● Task to complete:
Word for word, transcribe every line from the one holding "Where should I" through the end of the records, but not the pictures.

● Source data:
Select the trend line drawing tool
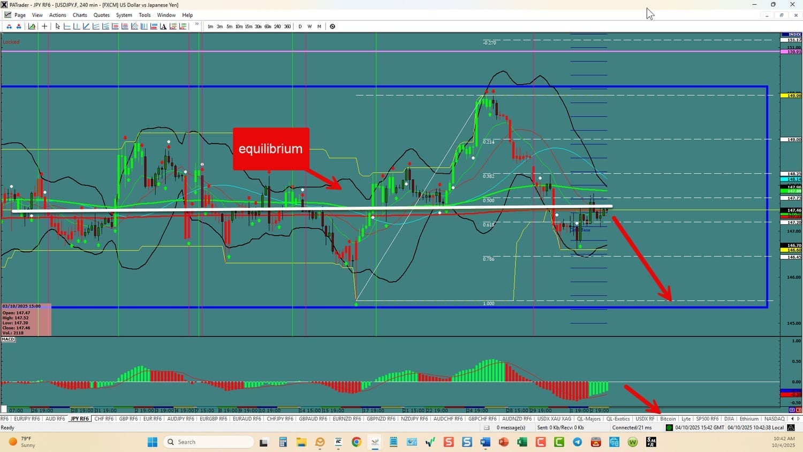803x452 pixels. 86,26
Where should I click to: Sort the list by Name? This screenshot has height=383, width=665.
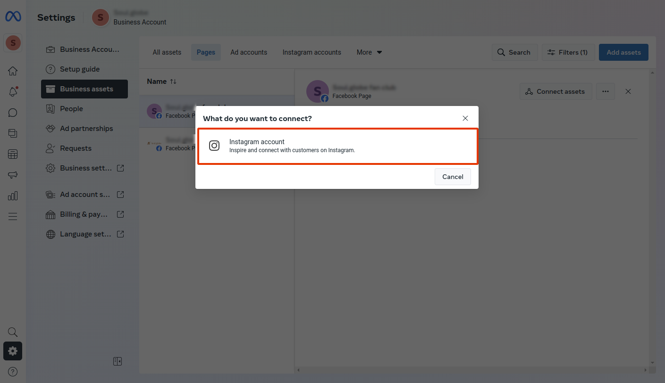pos(161,81)
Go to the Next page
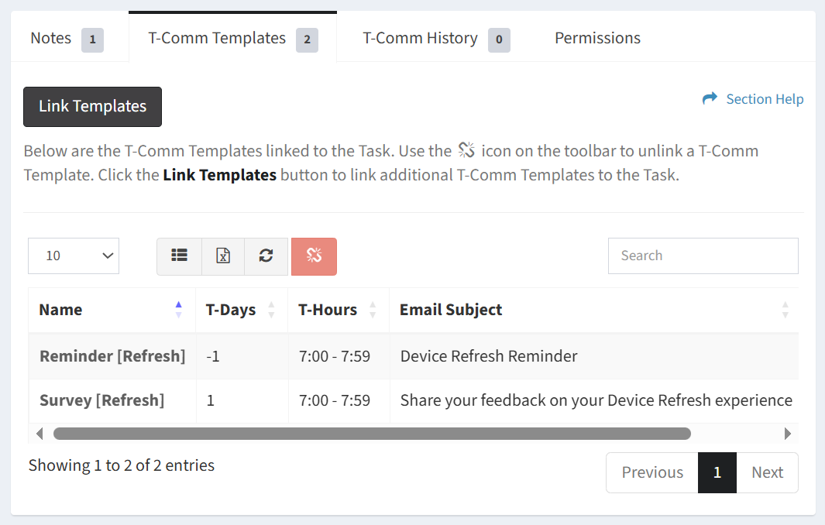Screen dimensions: 825x525 pyautogui.click(x=767, y=472)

● Solution for this exercise:
Where should I click to: Sort the list by Name? This screenshot has height=383, width=665.
pos(161,81)
Go to the Next page
Screen dimensions: 825x525 pyautogui.click(x=767, y=472)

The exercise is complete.